Collected data
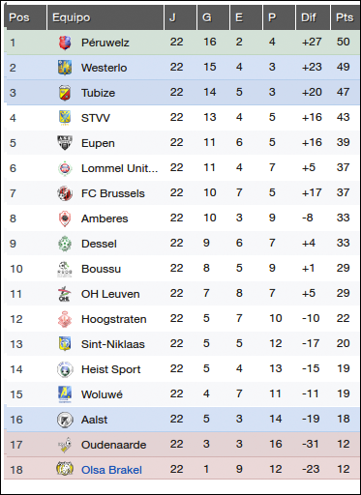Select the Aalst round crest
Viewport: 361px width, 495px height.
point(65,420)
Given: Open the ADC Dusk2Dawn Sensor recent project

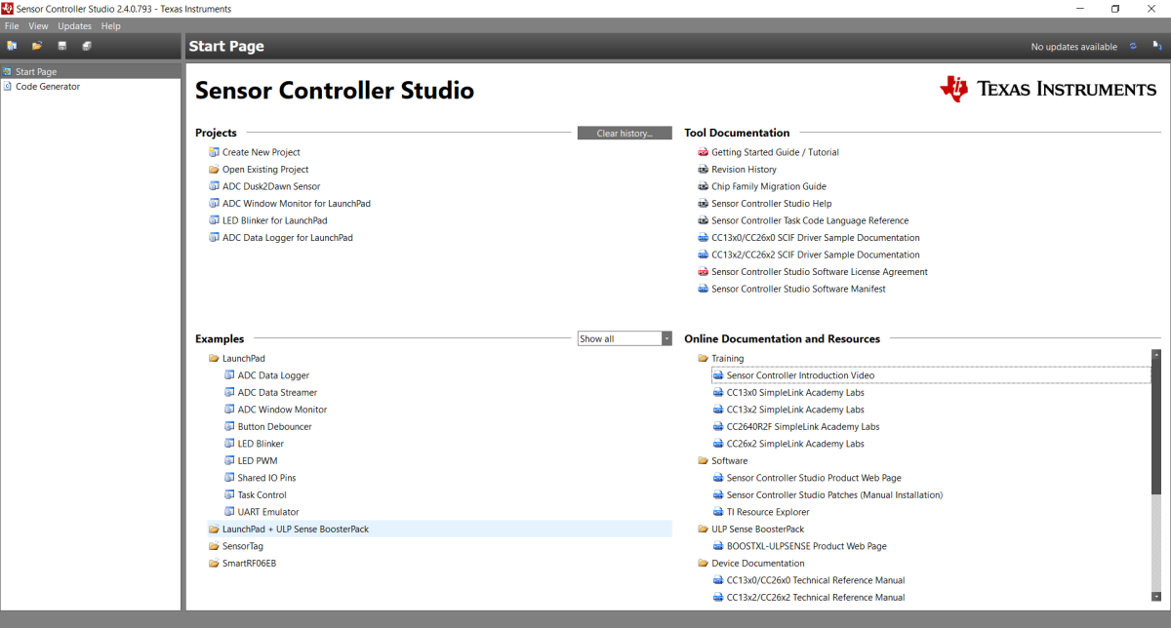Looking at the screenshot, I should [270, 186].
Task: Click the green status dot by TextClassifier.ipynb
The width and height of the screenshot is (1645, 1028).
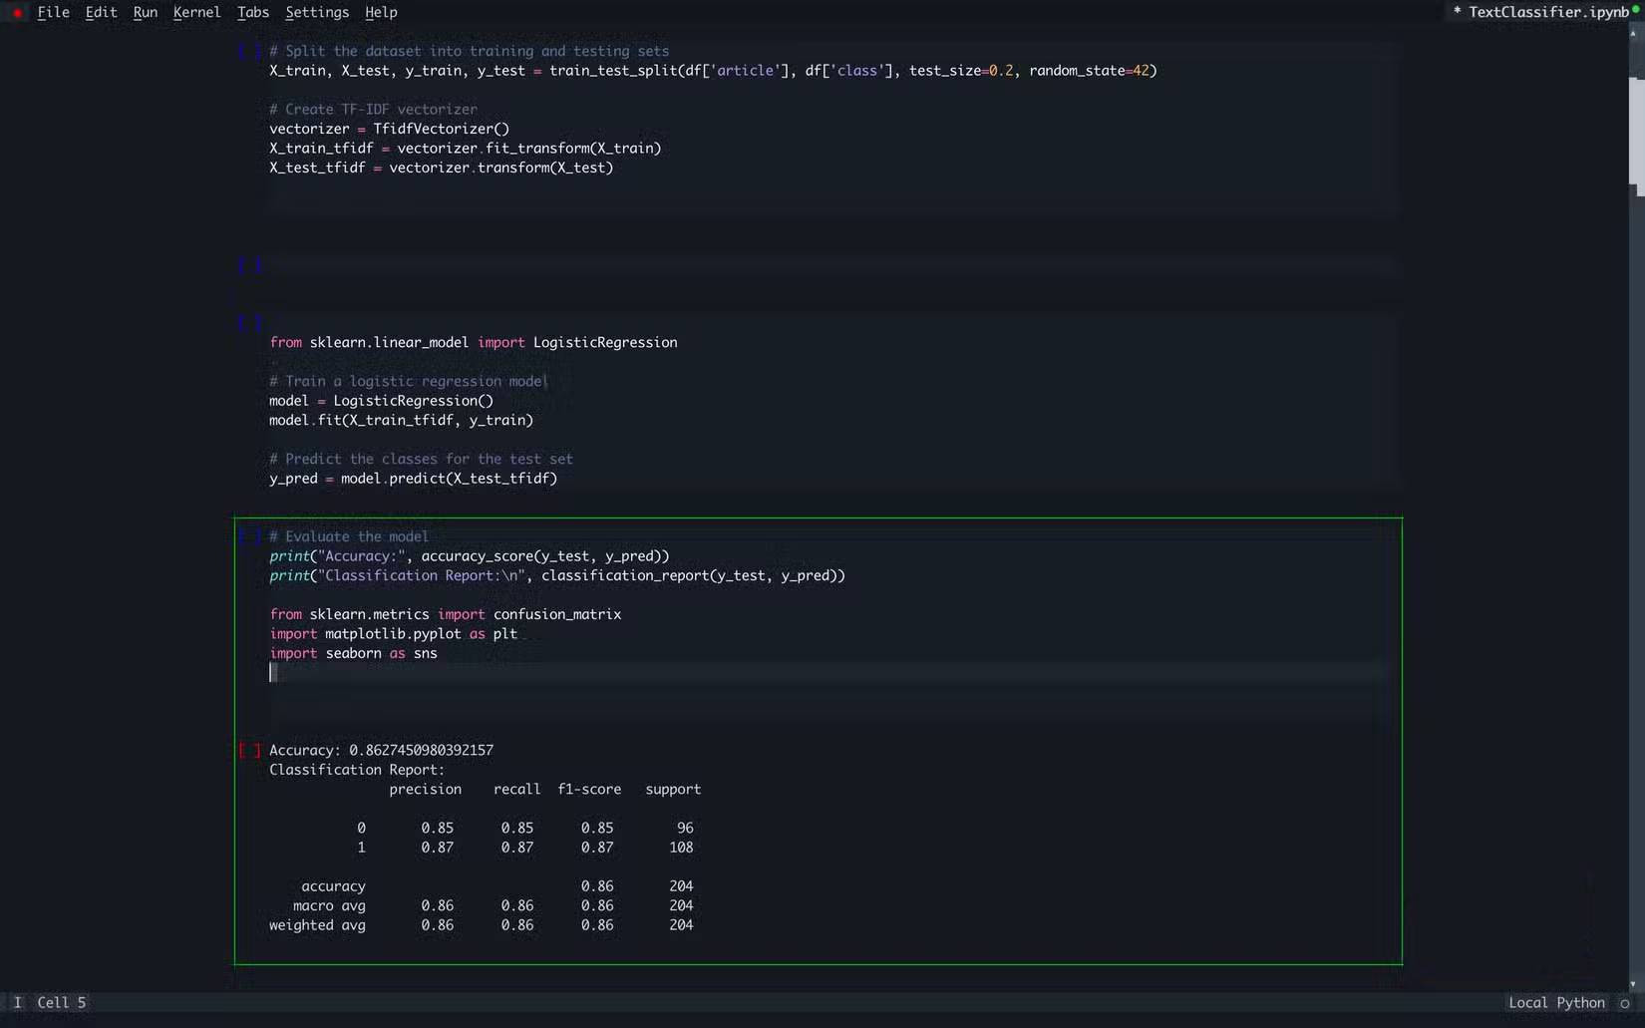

◆ Task to complete:
Extract, character for character, every line from the one that holds "Task: Click the" through the end of the entries above. Include both boundary lines and no pictures.

◆ Written solution:
Task: Click the green status dot by TextClassifier.ipynb
The width and height of the screenshot is (1645, 1028).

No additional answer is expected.